[RECORD EXCERPTS]
******
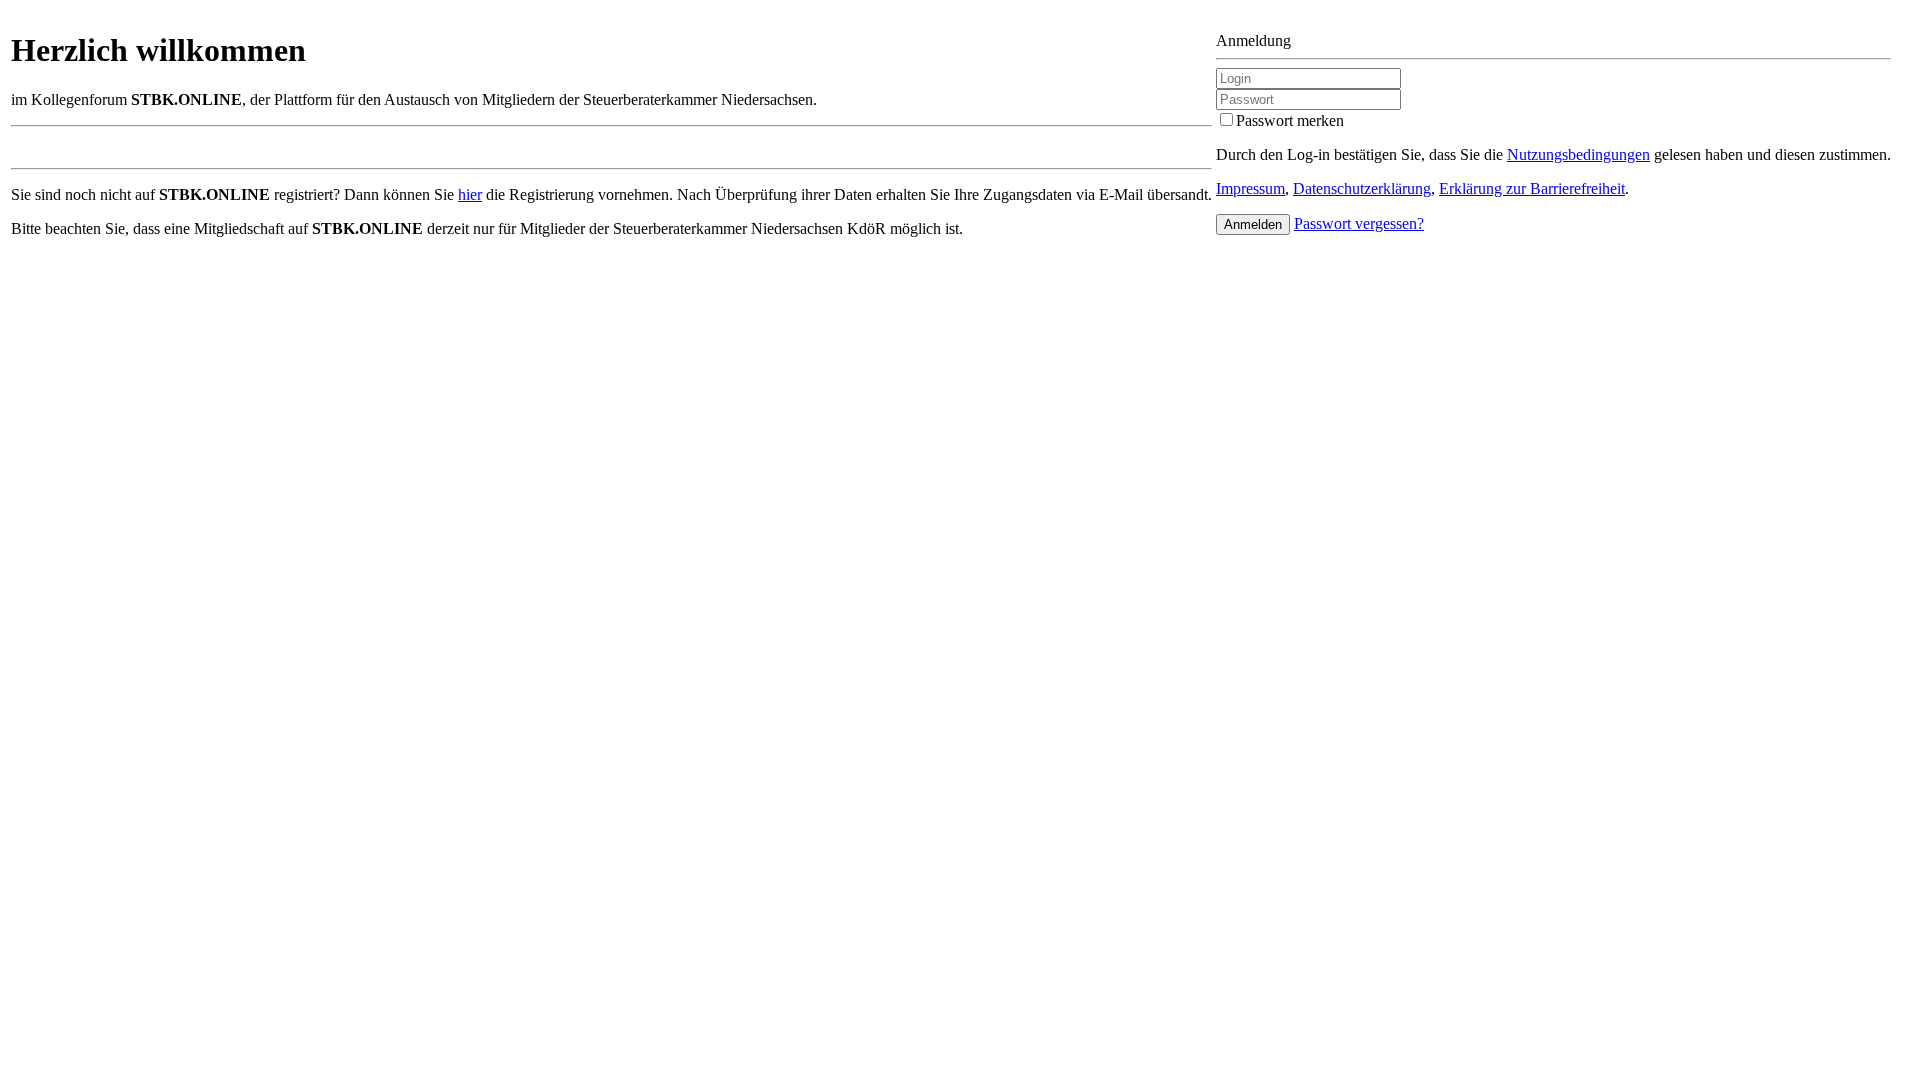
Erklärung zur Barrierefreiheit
******
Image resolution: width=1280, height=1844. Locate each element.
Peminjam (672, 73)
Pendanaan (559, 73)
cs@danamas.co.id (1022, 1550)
******
[HOW TO COMPLETE THIS TASK]
In the records above, find the line with "Image resolution: width=1280, height=1844."; write out exactly that line and each one after it, stopping after the line with "cs@danamas.co.id (1022, 1550)".

[EXERCISE RESULT]
Image resolution: width=1280, height=1844. Locate each element.
Peminjam (672, 73)
Pendanaan (559, 73)
cs@danamas.co.id (1022, 1550)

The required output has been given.